In some cases, the reproducers from the Programme Committee can simply re-run software (e.g. re-run some existing benchmark). In other cases, getting the raw data for an experiment may require special data sharing agreements. Then, it would be ideal if you could provide some simulated datasets to run the evaluation.
Authors should explicitly specify the Operating System and tools that should be installed as the environment for running the software. Such specification should include dependencies with specific hardware features (e.g. 25 GB of RAM are needed)or dependencies within the environment (e.g. the requried compiler needs a specific version of the OS).

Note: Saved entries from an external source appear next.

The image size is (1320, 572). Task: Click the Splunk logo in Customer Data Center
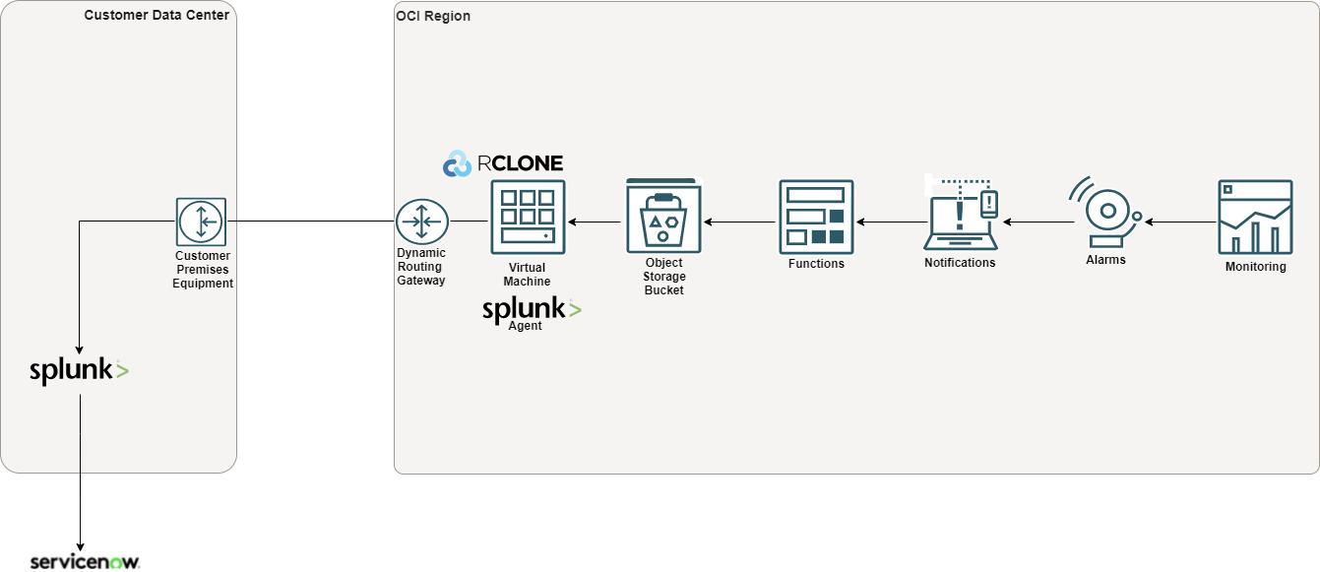[79, 368]
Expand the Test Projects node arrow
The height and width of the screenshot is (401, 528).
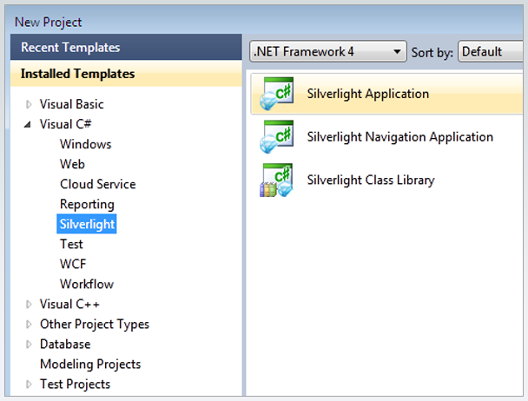pos(29,385)
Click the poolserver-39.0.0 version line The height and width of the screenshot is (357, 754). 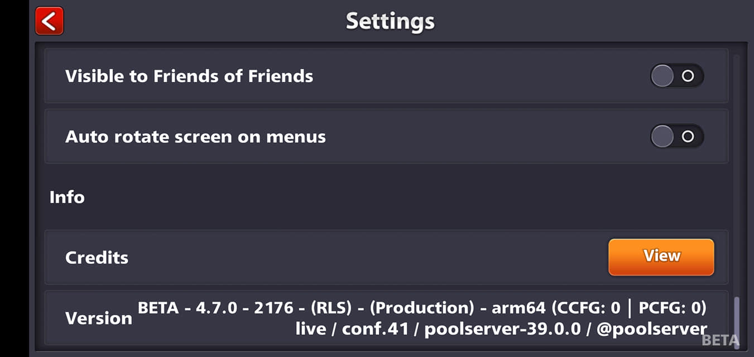[501, 329]
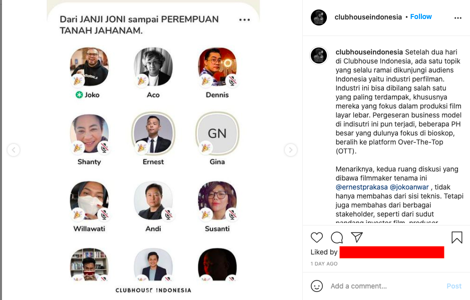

System setup is one of the most challenging aspects when repeating experiments. System setup will be easier to conduct if it is automatic rather than manual. Authors should test that the system they distribute can actually be installed in a new environment. The documentation should detail every step in system setup (even if a step is performed in an automatic manner provide relevant info in case changes need to be done):
- How to obtain the system?
- How to configure the environment if need be (e.g., environment variables, paths)?
- How to compile the system? (existing compilation options should be mentioned and why they are needed)
- How to use the system? (What are the configuration options and parameters to the system and where to set them?)
- How to make sure that the system is installed correctly?
The following are mandatory for submissions which aim at software reproducibility, and not at experiments reproducibility; However, submissions aiming at experiments reproducibility should still supply relevant tests but not necessary in such detail
Include tests at different levels - for all levels input and output samples need to be provided. Document the tests and how to run them as well as provide relevant scripts and resources to set up the test environment: (modified from The Turing Way: Guide to Reproducible Research )
- Unit testing - all individual or, at the very least those with key functionalities, software components/units are tested separately to ensure they are functioning as per design;
- Integration tests - several components are tested together to ensure proper interaction between them;
- System tests - the entire system is tested as a whole to ensure that it functions properly and produces the correct output from a given input. Include common and important cases as well as corner cases.
Both software and experiments reproducibility: The above tasks should be achieved by executing a set of scripts provided by the authors that will download needed components (systems, libraries), initialize the environment, check that software and hardware is compatible, and deploy the system.
Given a system, the authors should provide the complete set of experiments to reproduce the paper’s results. Typically, each experiment will consist of the following parts.
- A setup phase where parameters are configured and data is loaded. - A running phase where a workload is applied and measurements are taken. - A clean-up phase where the system is prepared to avoid interference with the next round of experiments.
The authors should document (i) how to perform the setup, running and clean-up phases, and (ii) how to check that these phases complete as they should. The authors should document the expected effect of the setup phase (e.g., a cold file cache is enforced) and the different steps of the running phase, e.g., by documenting the combination of command line options used to run a given experiment script.
Experiments should be automatic, e.g., via a script that takes a range of values for each experiment parameter as arguments, rather than manual, e.g., via a script that must be edited so that a constant takes the value of a given experiment parameter.
Graphs and Plots
For each graph in the paper, the authors should describe how the graph is obtained from the experimental measurements. The submission should contain the scripts (or spreadsheets) that are used to generate the graphs. We strongly encourage authors to provide scripts for all their graphs using a tool such as Gnuplot or Matplotlib. Here are two useful tutorials for Gnuplot: a brief manual and tutorial, and a tutorial with details about creating eps figures and embed them using LaTeX and another two for Matplotlib: examples from SciPy, and a step-by-step tutorial discussing many features.